Tuesday, 10 May 2022

Jarvis Atingle

 Yesterday, on one of my increasingly rare forays into the woke world of Radio 4, I caught a bit of Jarvis Cocker's new series, Good Pop Bad Pop, a kind of music-themed memoir. Jarvis is a natural radio man, always worth a listen, so I hung around until the dreaded Woman's Hour took over. What caught my ear was Cocker's description of 'the tingle', which is the physical sensation that something special in music (or other arts, no doubt) triggers in the region of the upper spine and back of the head. This sounded familiar – of course, 'the tingle' was Nabokov's index of true art too. Here's one of his several utterances on the subject: 'A wise reader reads the book of genius not with his heart, not so much with his brain, but with his spine.

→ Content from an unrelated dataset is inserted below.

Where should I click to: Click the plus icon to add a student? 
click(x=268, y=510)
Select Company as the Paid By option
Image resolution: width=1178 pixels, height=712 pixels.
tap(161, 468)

It is there that occurs the telltale tingle even though we must keep a little aloof, a little detached when reading.' (from Lectures on Literature). 
Unfortunately, the particular tingle that Cocker was remembering – the first he recalls – was occasioned by the ludicrous Peter Sarstedt song 'Where Do You Go To, My Lovely?' Jarvis was set atingle by the line 'I can look inside your head', which, after a string of 'na-na-na's, ends the song.  In mitigation it must be stated that this song was released (and stayed at number one for four weeks) in 1969, when young Jarvis was barely six years old. He can be forgiven that early tingle. 


  1. Jarvis Cocker is a splendid fellow. And that song is indeed preposterous. That said, in my youth I fear I may have had a tingle courtesy of one of the 4 tracks on Tales From Topographic Oceans by Yes...

  2. Oh dear yes, and me I spent far too long immersed in the more preposterous works of the Incredible String Band. I also remember tingling at Vanilla Fudge's wildly grandiose stylings (remember their You Keep Me Hangin' On?)

  3. Good Lord - some things can’t be unheard. Holland-Dozier-Holland should have sued.